(Lines from a data source)
..........

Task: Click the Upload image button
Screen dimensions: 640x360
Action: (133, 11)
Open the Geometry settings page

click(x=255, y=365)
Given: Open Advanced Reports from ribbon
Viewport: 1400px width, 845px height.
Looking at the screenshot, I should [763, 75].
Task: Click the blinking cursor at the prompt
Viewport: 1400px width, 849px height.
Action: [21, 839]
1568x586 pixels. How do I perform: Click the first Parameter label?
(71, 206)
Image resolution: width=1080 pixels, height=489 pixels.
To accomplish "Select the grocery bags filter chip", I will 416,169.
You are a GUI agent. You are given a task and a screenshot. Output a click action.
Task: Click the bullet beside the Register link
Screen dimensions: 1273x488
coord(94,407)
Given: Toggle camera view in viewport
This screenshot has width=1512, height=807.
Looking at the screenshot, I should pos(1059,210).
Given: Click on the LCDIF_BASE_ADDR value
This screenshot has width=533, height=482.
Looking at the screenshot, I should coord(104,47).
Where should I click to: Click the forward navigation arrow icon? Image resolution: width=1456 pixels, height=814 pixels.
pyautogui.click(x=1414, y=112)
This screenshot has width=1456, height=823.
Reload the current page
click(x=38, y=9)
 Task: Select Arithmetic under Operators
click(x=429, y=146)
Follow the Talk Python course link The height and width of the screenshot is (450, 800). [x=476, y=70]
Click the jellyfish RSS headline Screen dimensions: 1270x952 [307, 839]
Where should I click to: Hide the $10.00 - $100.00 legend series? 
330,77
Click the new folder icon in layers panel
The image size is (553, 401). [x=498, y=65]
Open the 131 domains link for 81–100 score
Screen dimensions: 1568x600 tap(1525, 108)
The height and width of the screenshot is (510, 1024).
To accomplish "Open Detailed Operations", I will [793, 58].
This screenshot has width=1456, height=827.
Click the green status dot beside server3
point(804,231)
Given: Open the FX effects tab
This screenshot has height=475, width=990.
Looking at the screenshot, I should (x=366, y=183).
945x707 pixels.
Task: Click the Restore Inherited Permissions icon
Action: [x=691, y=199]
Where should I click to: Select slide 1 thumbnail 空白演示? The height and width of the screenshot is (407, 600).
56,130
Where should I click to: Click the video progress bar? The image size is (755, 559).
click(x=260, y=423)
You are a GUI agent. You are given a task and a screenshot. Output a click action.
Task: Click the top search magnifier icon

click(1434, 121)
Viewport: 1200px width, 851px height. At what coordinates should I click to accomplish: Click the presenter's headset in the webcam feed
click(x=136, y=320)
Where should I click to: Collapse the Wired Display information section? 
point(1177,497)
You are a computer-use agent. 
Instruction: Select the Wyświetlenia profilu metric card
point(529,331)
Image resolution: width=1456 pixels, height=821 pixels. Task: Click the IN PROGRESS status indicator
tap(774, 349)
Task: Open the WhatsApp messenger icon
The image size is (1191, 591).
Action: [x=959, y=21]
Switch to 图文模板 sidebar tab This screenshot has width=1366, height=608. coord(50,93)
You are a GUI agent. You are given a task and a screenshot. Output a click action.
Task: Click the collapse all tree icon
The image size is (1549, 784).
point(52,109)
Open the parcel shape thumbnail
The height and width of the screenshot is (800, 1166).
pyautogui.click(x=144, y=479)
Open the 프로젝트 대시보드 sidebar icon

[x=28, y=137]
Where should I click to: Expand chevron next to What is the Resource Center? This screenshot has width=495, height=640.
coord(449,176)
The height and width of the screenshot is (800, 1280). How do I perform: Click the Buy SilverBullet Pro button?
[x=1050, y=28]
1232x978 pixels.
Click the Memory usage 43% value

..........

Job: Copy every line above, word for word, with nothing changed.

Solution:
Task: Click the Upload image button
Screen dimensions: 640x360
Action: (133, 11)
Open the Geometry settings page

click(x=255, y=365)
Given: Open Advanced Reports from ribbon
Viewport: 1400px width, 845px height.
Looking at the screenshot, I should [763, 75].
Task: Click the blinking cursor at the prompt
Viewport: 1400px width, 849px height.
Action: [21, 839]
1568x586 pixels. How do I perform: Click the first Parameter label?
(71, 206)
Image resolution: width=1080 pixels, height=489 pixels.
To accomplish "Select the grocery bags filter chip", I will 416,169.
You are a GUI agent. You are given a task and a screenshot. Output a click action.
Task: Click the bullet beside the Register link
Screen dimensions: 1273x488
coord(94,407)
Given: Toggle camera view in viewport
This screenshot has width=1512, height=807.
Looking at the screenshot, I should pos(1059,210).
Given: Click on the LCDIF_BASE_ADDR value
This screenshot has width=533, height=482.
Looking at the screenshot, I should coord(104,47).
Where should I click to: Click the forward navigation arrow icon? Image resolution: width=1456 pixels, height=814 pixels.
pyautogui.click(x=1414, y=112)
This screenshot has width=1456, height=823.
Reload the current page
click(x=38, y=9)
 Task: Select Arithmetic under Operators
click(x=429, y=146)
Follow the Talk Python course link The height and width of the screenshot is (450, 800). [x=476, y=70]
Click the jellyfish RSS headline Screen dimensions: 1270x952 [307, 839]
Where should I click to: Hide the $10.00 - $100.00 legend series? 
330,77
Click the new folder icon in layers panel
The image size is (553, 401). [x=498, y=65]
Open the 131 domains link for 81–100 score
Screen dimensions: 1568x600 tap(1525, 108)
The height and width of the screenshot is (510, 1024).
To accomplish "Open Detailed Operations", I will [793, 58].
This screenshot has width=1456, height=827.
Click the green status dot beside server3
point(804,231)
Given: Open the FX effects tab
This screenshot has height=475, width=990.
Looking at the screenshot, I should (x=366, y=183).
945x707 pixels.
Task: Click the Restore Inherited Permissions icon
Action: [x=691, y=199]
Where should I click to: Select slide 1 thumbnail 空白演示? The height and width of the screenshot is (407, 600).
56,130
Where should I click to: Click the video progress bar? The image size is (755, 559).
click(x=260, y=423)
You are a GUI agent. You are given a task and a screenshot. Output a click action.
Task: Click the top search magnifier icon

click(1434, 121)
Viewport: 1200px width, 851px height. At what coordinates should I click to accomplish: Click the presenter's headset in the webcam feed
click(x=136, y=320)
Where should I click to: Collapse the Wired Display information section? 
point(1177,497)
You are a computer-use agent. 
Instruction: Select the Wyświetlenia profilu metric card
point(529,331)
Image resolution: width=1456 pixels, height=821 pixels. Task: Click the IN PROGRESS status indicator
tap(774, 349)
Task: Open the WhatsApp messenger icon
The image size is (1191, 591).
Action: [x=959, y=21]
Switch to 图文模板 sidebar tab This screenshot has width=1366, height=608. coord(50,93)
You are a GUI agent. You are given a task and a screenshot. Output a click action.
Task: Click the collapse all tree icon
The image size is (1549, 784).
point(52,109)
Open the parcel shape thumbnail
The height and width of the screenshot is (800, 1166).
pyautogui.click(x=144, y=479)
Open the 프로젝트 대시보드 sidebar icon

[x=28, y=137]
Where should I click to: Expand chevron next to What is the Resource Center? This screenshot has width=495, height=640.
coord(449,176)
The height and width of the screenshot is (800, 1280). How do I perform: Click the Buy SilverBullet Pro button?
[x=1050, y=28]
1232x978 pixels.
Click the Memory usage 43% value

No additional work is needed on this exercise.